In his new book, The Dance of We: The Mindful Use of Love and Power in Human Systems (Synthesis Center Press, September 2014), Mark Horowitz explains how to “see systemically,” a different way of looking at and understanding the groups we belong to and how profoundly they affect our behavior: “Once you are able to see an organization or system as a whole, an entity that takes on an identity and life of its own which then affects all of its members, you will begin to better understand some of the baffling dynamics of everyday life . . . like why you can’t get your family to eat dinner together, or why work/life balance is so difficult to achieve, or why we are losing the war on drugs despite the massive effort and resources being directed at the problem.”

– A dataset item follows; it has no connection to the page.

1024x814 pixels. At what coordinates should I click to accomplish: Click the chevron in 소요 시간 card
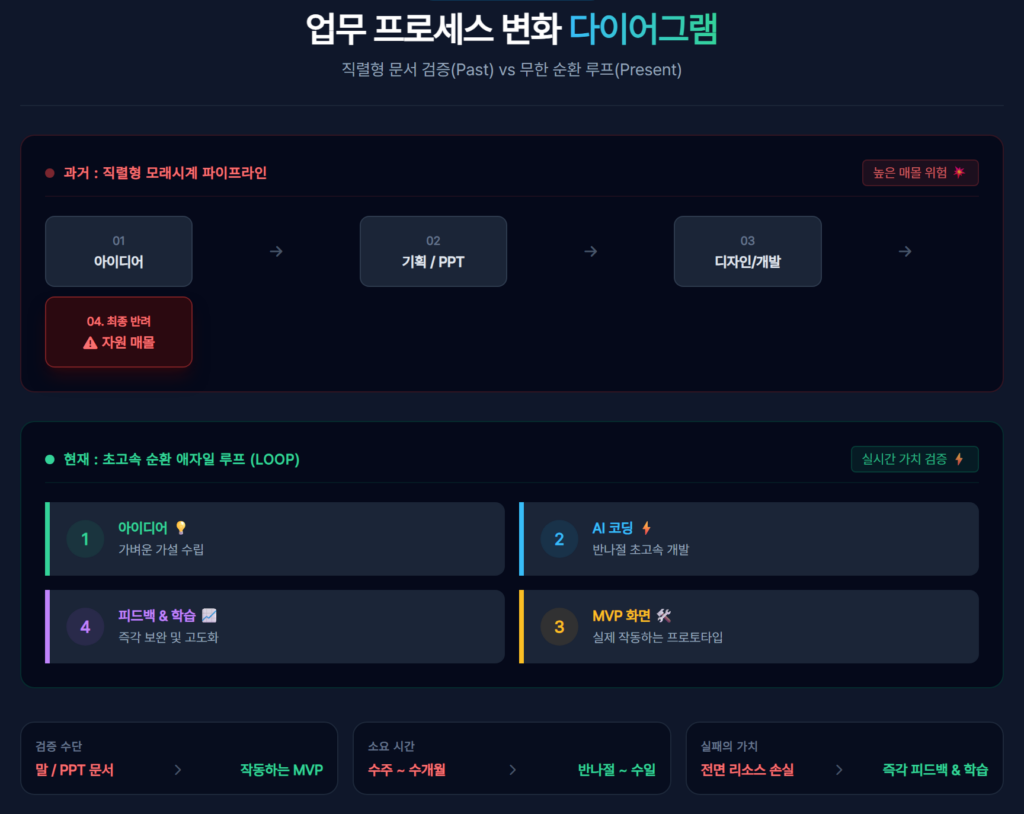click(513, 770)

During his thirty-five years as a licensed family therapist, international business consultant, and university professor, and from his young adult experience in a cult, Horowitz has amassed a varied and extensive understanding about human systems and how they work --- and don’t work. “The usual, cause-and-effect way of seeing often leads to finger pointing, blame and polarization among the very people who need to be working together to solve the systemic problem. It also leads to paralysis and gridlock as we wait for those ‘other’ people who are causing our problems, to change. Yet they rarely do. So we change wives, or change the director of quality control, or the president of the United States, but nothing really changes.” This book explains why.